Na história brasileira temos muitos exemplos de coberturas desastrosas por parte da grande mídia que tiveram resultados drásticos para os envolvidos. Cabe lembrar o caso da Escola Base em São Paulo, que foi fechada em 1994 quando seus proprietários, sócios e uma professora foram injustamente acusados de cometerem abusos sexuais contra alunos. O papel da mídia foi decisivo na condenação injusta dos envolvidos, sem ter provas concretas. Esta tratou de criminalizar os acusados, gerando consequências graves para as pessoas que foram acusadas de forma irresponsável. Outro fato foi o direito de resposta mais célebre da história do jornalismo nacional concedido a Leonel de Moura Brizola, depois que Roberto Marinho, num editorial, chamou Brizola de senil. O direito de resposta concedido pela justiça a Leonel Brizola foi lido em rede nacional pelo jornalista Cid Moreira.
Esses casos não serviram de lição e a mídia parece ocupar uma cadeira especial na arte de fazer uma mentira virar uma verdade através de uma foto distorcida, de uma notícia sem assinatura, fontes insustentáveis e na sutileza de criar uma ligação onde não existem provas concretas.

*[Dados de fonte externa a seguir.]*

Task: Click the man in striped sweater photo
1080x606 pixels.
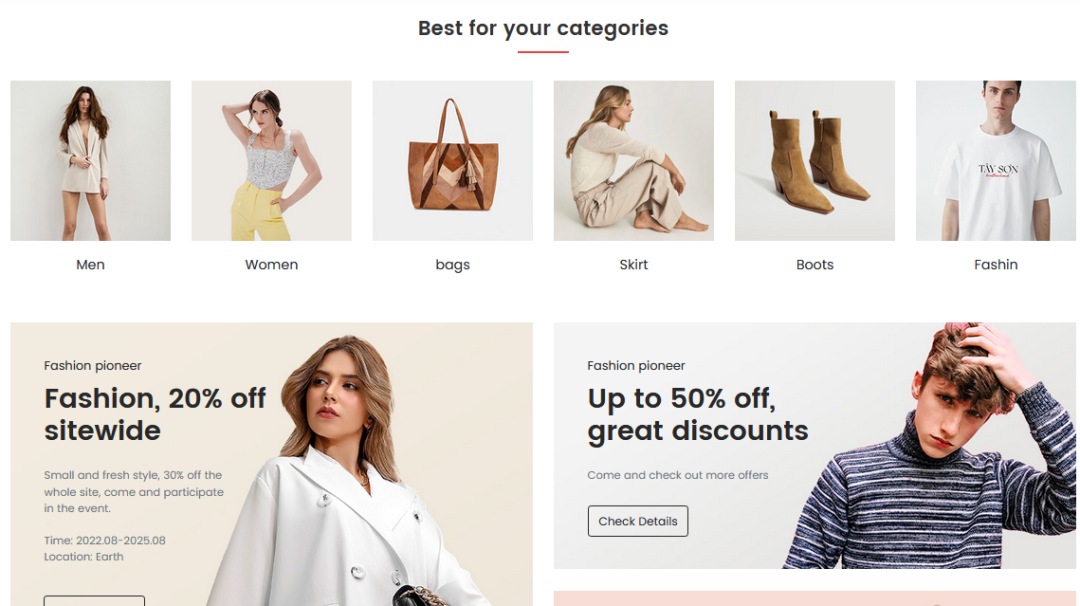Action: point(930,446)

Se não analisarmos de forma crítica o que é noticiado pelos grandes meios de comunicação no Brasil, vamos esquecer que a passagem aumentou, vamos acreditar que os manifestantes são assassinos, vamos continuar sem discutir a situação dos transportes, vamos acreditar que o Freixo é um bandido e as vozes que ecoaram nas jornadas de junho pelo país vão continuar sem respostas.
Como muito bem disse o jornalista Wladimir Herzog: “Quando perdemos a capacidade de nos indignarmos com as atrocidades praticadas contra os outros, perdemos também o direito de nos considerarmos seres humanos civilizados”.